Riley, Walker said, has the “wisdom and compassion” to shepherd the program through a difficult time.
“This is true coaching — helping young people deal with real life adversity — and I believe that Mike’s wisdom and compassion will be so helpful for these young athletes in the days, months and years ahead,” Walker said. “He will find a way to help the players honor Sam with their effort and attitude on and off the field.”
Nebraska’s large senior class, Riley said, also can take a leadership role. Foltz was a senior. Twenty seniors were on scholarship and more were walk-ons.
“Knowing them now — and seeing how close they are now — is pretty neat,” Riley said. “They will provide. They’ll be, in some ways, the most sad, but they’ll provide the most strength.”
One of those seniors, fullback Graham Nabity, vowed on Sunday that the team would bond over the memory of Foltz.
“We were brothers before, but now we’re that much closer,” Nabity said. “This situation is now igniting a flame for the Husker team coming in this year.

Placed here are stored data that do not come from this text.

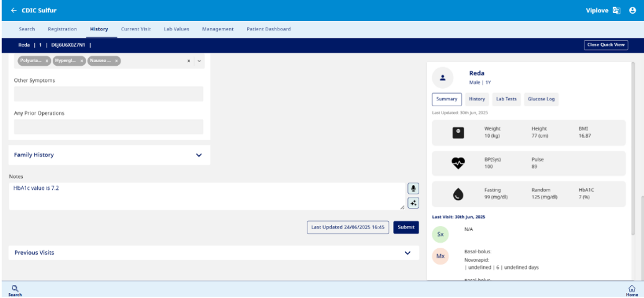This screenshot has height=298, width=644.
Task: Click the back arrow beside CDIC Sulfur
Action: 14,11
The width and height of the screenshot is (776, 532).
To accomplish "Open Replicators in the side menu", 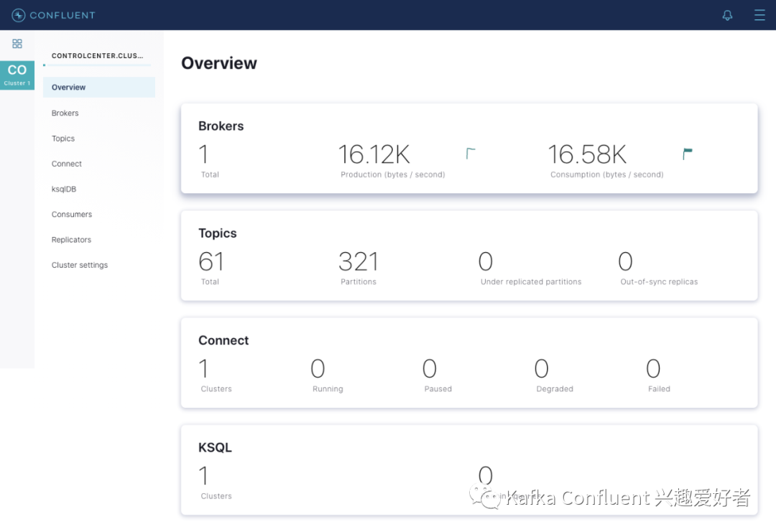I will (x=71, y=240).

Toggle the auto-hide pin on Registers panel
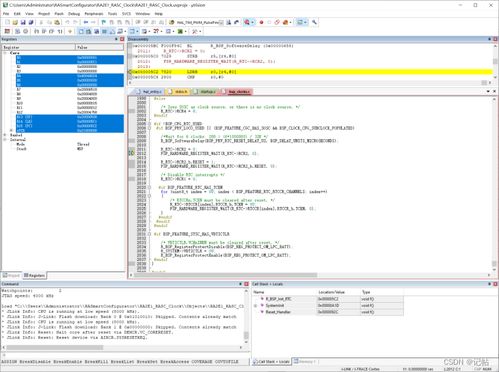click(x=116, y=39)
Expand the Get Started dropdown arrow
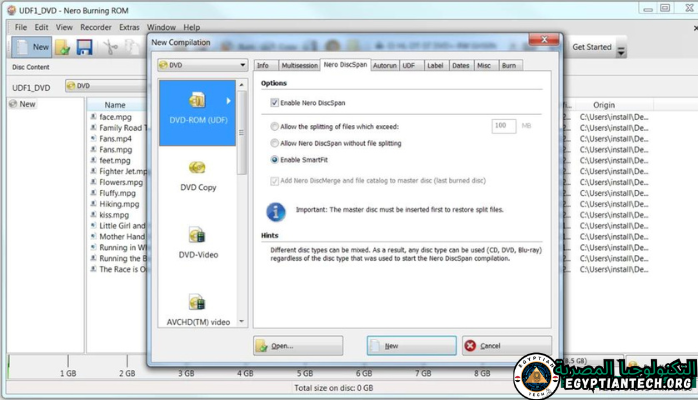Screen dimensions: 698x400 [x=621, y=50]
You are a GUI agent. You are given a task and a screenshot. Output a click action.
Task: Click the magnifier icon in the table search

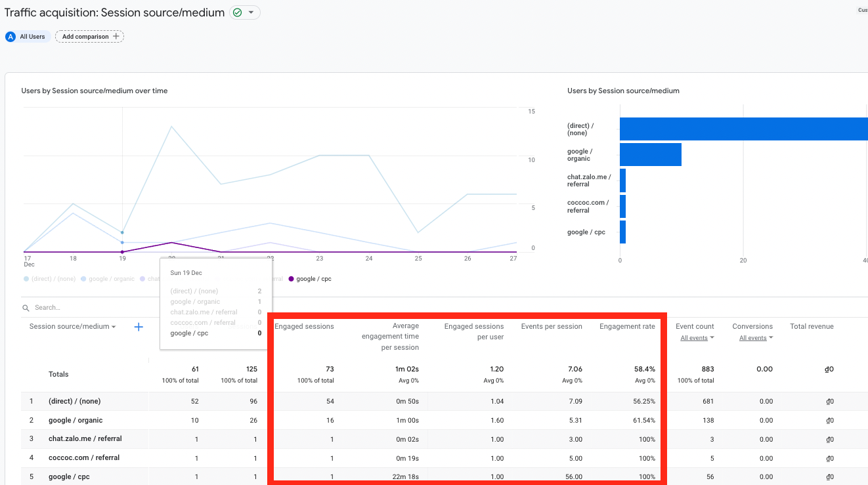pyautogui.click(x=26, y=308)
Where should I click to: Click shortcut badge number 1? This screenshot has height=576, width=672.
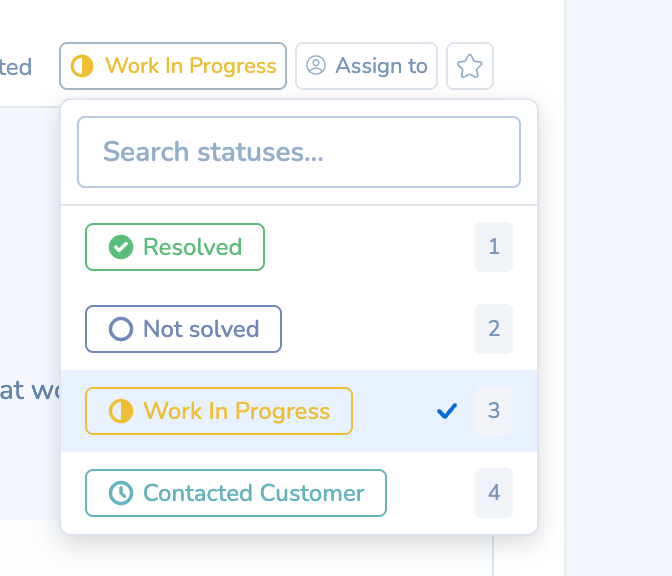coord(494,247)
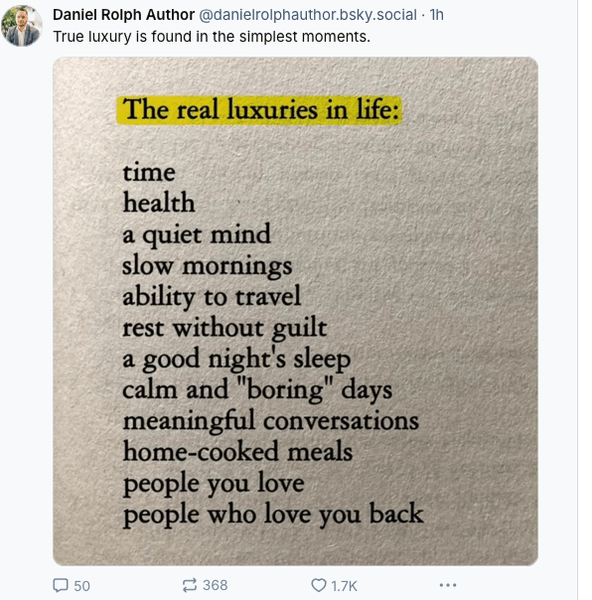Click 'rest without guilt' in the image
The width and height of the screenshot is (592, 600).
[224, 328]
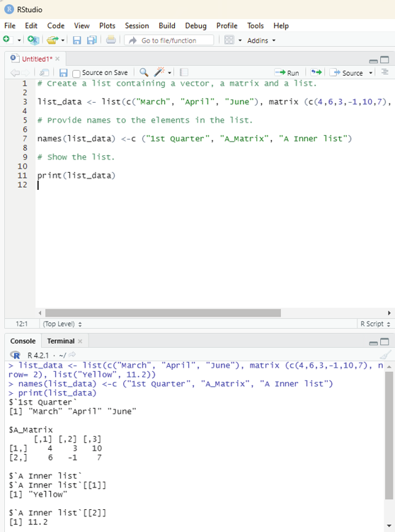Click the Print document icon
Screen dimensions: 395x532
coord(110,40)
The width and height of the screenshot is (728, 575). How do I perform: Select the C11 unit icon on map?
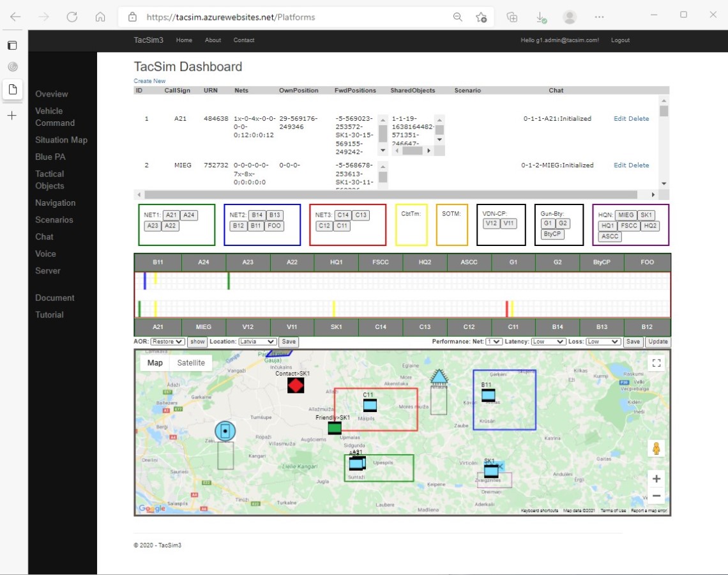coord(370,405)
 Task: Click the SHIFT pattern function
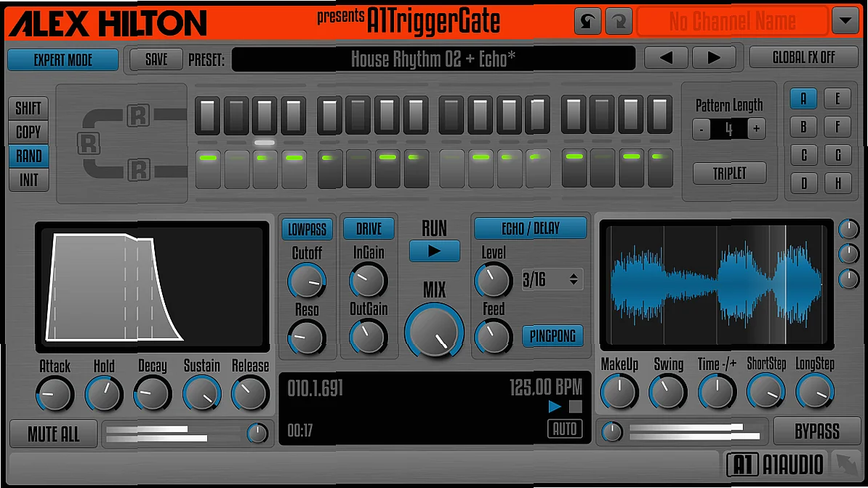[28, 108]
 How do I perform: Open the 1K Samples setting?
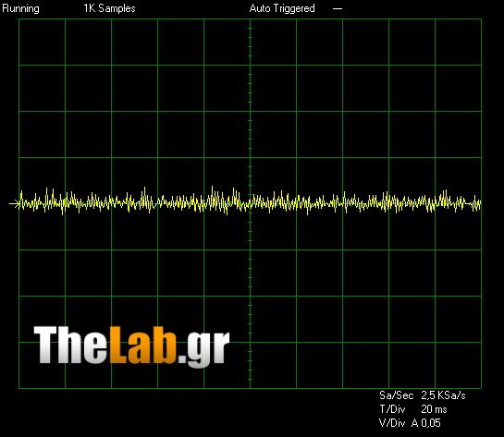(109, 8)
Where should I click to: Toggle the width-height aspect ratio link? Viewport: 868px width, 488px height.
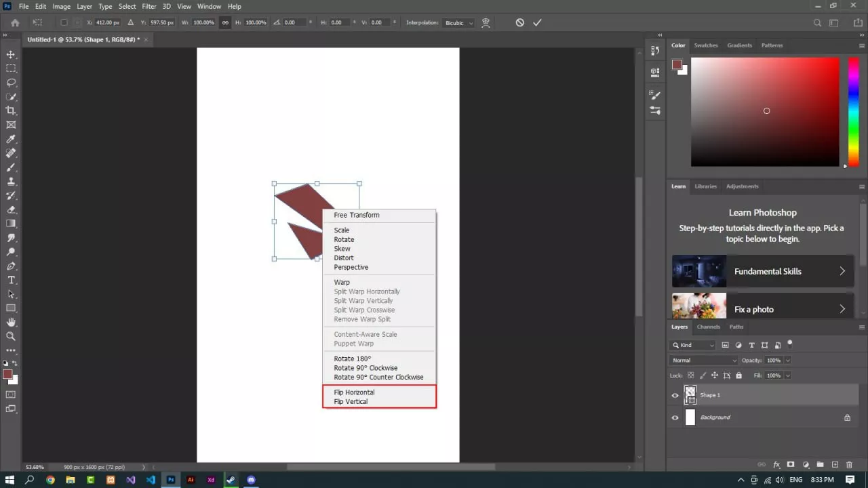point(225,22)
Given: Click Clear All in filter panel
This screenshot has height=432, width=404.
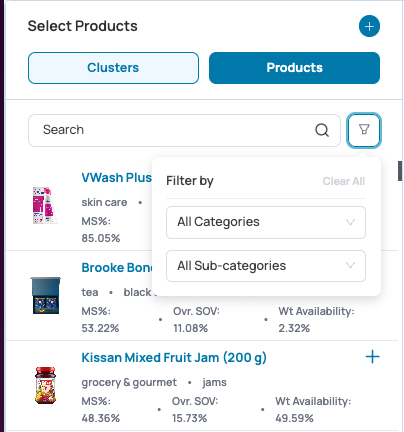Looking at the screenshot, I should pos(344,181).
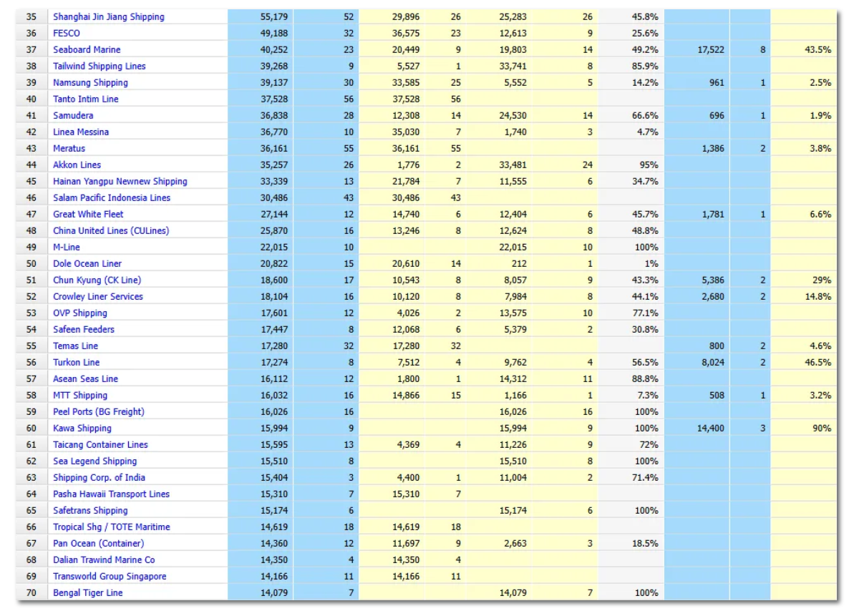Select Tropical Shg / TOTE Maritime link

coord(111,527)
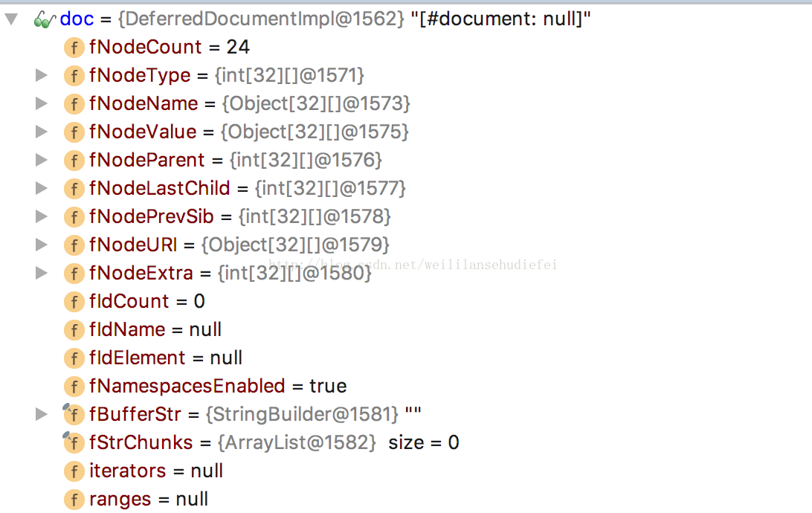Click the field icon beside fNodeValue
The width and height of the screenshot is (812, 513).
(74, 132)
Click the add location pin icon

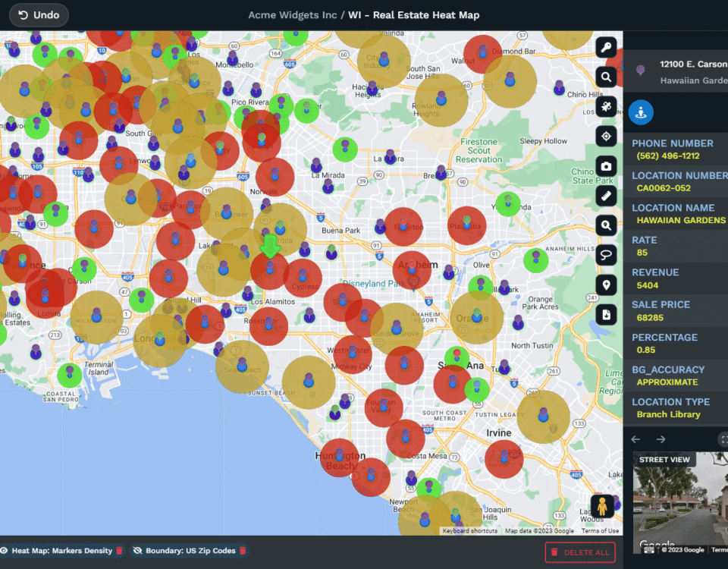click(606, 285)
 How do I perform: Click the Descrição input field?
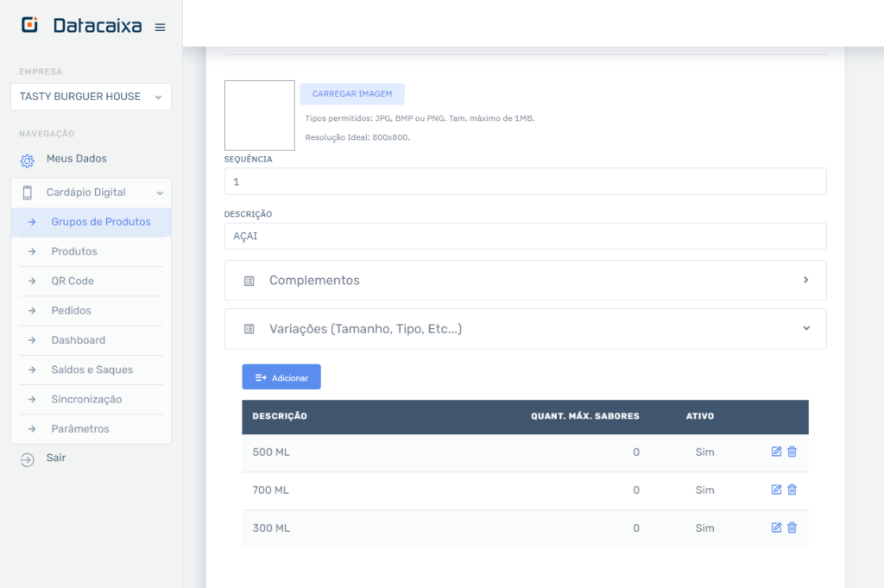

We’re going to be one tight, close-knit team. We’re not going to have to go looking in other places to find motivation and drive. We’re already going to have it. The football world out there better be ready. We’re going to be coming. We’re going to be so close.
“It’s going to be something pretty special. And that only could have happened because of what Sam did in our lives — and the fact that he got taken from us.”